Set down each record exactly as written.

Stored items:
= = = =
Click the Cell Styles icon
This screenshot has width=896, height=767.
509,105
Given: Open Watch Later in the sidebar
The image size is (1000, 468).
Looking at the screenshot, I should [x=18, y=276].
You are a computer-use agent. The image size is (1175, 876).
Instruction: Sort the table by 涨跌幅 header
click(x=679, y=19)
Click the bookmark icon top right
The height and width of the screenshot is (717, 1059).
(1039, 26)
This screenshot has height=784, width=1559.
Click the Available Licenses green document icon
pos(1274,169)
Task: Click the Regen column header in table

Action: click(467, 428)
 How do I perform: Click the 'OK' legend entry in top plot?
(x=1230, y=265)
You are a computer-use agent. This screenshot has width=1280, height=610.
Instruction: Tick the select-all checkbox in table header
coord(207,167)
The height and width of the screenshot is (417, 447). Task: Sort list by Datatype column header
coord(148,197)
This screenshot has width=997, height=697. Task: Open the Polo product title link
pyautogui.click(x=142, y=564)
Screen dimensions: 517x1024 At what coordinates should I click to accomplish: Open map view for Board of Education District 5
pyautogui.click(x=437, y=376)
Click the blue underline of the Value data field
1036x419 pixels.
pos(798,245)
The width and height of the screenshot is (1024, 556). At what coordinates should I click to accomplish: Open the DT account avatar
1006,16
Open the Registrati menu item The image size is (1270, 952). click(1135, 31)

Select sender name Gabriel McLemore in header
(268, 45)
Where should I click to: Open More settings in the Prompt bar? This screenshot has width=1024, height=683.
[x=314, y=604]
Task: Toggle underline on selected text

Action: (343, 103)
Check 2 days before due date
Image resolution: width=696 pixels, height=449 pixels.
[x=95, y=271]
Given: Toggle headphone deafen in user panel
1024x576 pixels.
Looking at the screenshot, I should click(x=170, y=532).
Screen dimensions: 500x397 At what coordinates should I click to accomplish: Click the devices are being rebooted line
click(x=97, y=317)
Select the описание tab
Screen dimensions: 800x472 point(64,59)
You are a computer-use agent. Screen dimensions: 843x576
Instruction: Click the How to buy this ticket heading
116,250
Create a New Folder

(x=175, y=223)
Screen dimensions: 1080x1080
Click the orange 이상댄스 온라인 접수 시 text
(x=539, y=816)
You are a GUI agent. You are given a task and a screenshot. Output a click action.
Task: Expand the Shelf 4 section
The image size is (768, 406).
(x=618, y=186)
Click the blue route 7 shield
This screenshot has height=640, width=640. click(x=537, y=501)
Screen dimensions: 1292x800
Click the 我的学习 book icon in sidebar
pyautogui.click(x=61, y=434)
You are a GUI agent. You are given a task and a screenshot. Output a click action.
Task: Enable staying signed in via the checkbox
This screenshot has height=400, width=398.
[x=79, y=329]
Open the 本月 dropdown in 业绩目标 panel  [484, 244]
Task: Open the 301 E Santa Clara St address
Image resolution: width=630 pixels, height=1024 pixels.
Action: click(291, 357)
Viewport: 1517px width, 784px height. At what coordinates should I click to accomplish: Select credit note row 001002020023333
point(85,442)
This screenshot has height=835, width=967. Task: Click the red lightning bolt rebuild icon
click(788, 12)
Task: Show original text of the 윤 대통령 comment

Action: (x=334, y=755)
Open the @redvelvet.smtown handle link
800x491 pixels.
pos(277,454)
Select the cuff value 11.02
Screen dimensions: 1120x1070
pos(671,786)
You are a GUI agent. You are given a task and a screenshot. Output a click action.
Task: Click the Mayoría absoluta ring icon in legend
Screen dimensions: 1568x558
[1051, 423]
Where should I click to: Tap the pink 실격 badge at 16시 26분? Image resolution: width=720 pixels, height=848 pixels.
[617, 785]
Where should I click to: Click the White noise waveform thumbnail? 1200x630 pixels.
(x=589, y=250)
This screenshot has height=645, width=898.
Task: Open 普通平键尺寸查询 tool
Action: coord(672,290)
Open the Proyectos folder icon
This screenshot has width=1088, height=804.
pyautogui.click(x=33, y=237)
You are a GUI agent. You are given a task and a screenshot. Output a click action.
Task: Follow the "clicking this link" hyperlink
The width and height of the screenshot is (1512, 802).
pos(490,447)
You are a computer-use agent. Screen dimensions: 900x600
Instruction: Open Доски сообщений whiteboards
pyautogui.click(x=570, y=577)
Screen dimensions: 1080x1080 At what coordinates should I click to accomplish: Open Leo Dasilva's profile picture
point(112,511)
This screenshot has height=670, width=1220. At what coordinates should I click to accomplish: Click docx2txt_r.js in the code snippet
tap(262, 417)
= = = =
**Output for this task:**
Click the Cell Styles icon
This screenshot has width=896, height=767.
509,105
Given: Open Watch Later in the sidebar
The image size is (1000, 468).
Looking at the screenshot, I should [x=18, y=276].
You are a computer-use agent. The image size is (1175, 876).
Instruction: Sort the table by 涨跌幅 header
click(x=679, y=19)
Click the bookmark icon top right
The height and width of the screenshot is (717, 1059).
(1039, 26)
This screenshot has height=784, width=1559.
Click the Available Licenses green document icon
pos(1274,169)
Task: Click the Regen column header in table

Action: click(467, 428)
 How do I perform: Click the 'OK' legend entry in top plot?
(x=1230, y=265)
You are a computer-use agent. This screenshot has width=1280, height=610.
Instruction: Tick the select-all checkbox in table header
coord(207,167)
The height and width of the screenshot is (417, 447). Task: Sort list by Datatype column header
coord(148,197)
This screenshot has width=997, height=697. Task: Open the Polo product title link
pyautogui.click(x=142, y=564)
Screen dimensions: 517x1024 At what coordinates should I click to accomplish: Open map view for Board of Education District 5
pyautogui.click(x=437, y=376)
Click the blue underline of the Value data field
1036x419 pixels.
pos(798,245)
The width and height of the screenshot is (1024, 556). At what coordinates should I click to accomplish: Open the DT account avatar
1006,16
Open the Registrati menu item The image size is (1270, 952). click(1135, 31)

Select sender name Gabriel McLemore in header
(268, 45)
Where should I click to: Open More settings in the Prompt bar? This screenshot has width=1024, height=683.
[x=314, y=604]
Task: Toggle underline on selected text

Action: (343, 103)
Check 2 days before due date
Image resolution: width=696 pixels, height=449 pixels.
[x=95, y=271]
Given: Toggle headphone deafen in user panel
1024x576 pixels.
Looking at the screenshot, I should click(x=170, y=532).
Screen dimensions: 500x397 At what coordinates should I click to accomplish: Click the devices are being rebooted line
click(x=97, y=317)
Select the описание tab
Screen dimensions: 800x472 point(64,59)
You are a computer-use agent. Screen dimensions: 843x576
Instruction: Click the How to buy this ticket heading
116,250
Create a New Folder

(x=175, y=223)
Screen dimensions: 1080x1080
Click the orange 이상댄스 온라인 접수 시 text
(x=539, y=816)
You are a GUI agent. You are given a task and a screenshot. Output a click action.
Task: Expand the Shelf 4 section
The image size is (768, 406).
(x=618, y=186)
Click the blue route 7 shield
This screenshot has height=640, width=640. click(x=537, y=501)
Screen dimensions: 1292x800
Click the 我的学习 book icon in sidebar
pyautogui.click(x=61, y=434)
You are a GUI agent. You are given a task and a screenshot. Output a click action.
Task: Enable staying signed in via the checkbox
This screenshot has height=400, width=398.
[x=79, y=329]
Open the 本月 dropdown in 业绩目标 panel  [484, 244]
Task: Open the 301 E Santa Clara St address
Image resolution: width=630 pixels, height=1024 pixels.
Action: click(291, 357)
Viewport: 1517px width, 784px height. At what coordinates should I click to accomplish: Select credit note row 001002020023333
point(85,442)
This screenshot has height=835, width=967. Task: Click the red lightning bolt rebuild icon
click(788, 12)
Task: Show original text of the 윤 대통령 comment

Action: (x=334, y=755)
Open the @redvelvet.smtown handle link
800x491 pixels.
pos(277,454)
Select the cuff value 11.02
Screen dimensions: 1120x1070
pos(671,786)
You are a GUI agent. You are given a task and a screenshot. Output a click action.
Task: Click the Mayoría absoluta ring icon in legend
Screen dimensions: 1568x558
[1051, 423]
Where should I click to: Tap the pink 실격 badge at 16시 26분? Image resolution: width=720 pixels, height=848 pixels.
[617, 785]
Where should I click to: Click the White noise waveform thumbnail? 1200x630 pixels.
(x=589, y=250)
This screenshot has height=645, width=898.
Task: Open 普通平键尺寸查询 tool
Action: coord(672,290)
Open the Proyectos folder icon
This screenshot has width=1088, height=804.
pyautogui.click(x=33, y=237)
You are a GUI agent. You are given a task and a screenshot. Output a click action.
Task: Follow the "clicking this link" hyperlink
The width and height of the screenshot is (1512, 802).
pos(490,447)
You are a computer-use agent. Screen dimensions: 900x600
Instruction: Open Доски сообщений whiteboards
pyautogui.click(x=570, y=577)
Screen dimensions: 1080x1080 At what coordinates should I click to accomplish: Open Leo Dasilva's profile picture
point(112,511)
This screenshot has height=670, width=1220. At what coordinates should I click to accomplish: Click docx2txt_r.js in the code snippet
tap(262, 417)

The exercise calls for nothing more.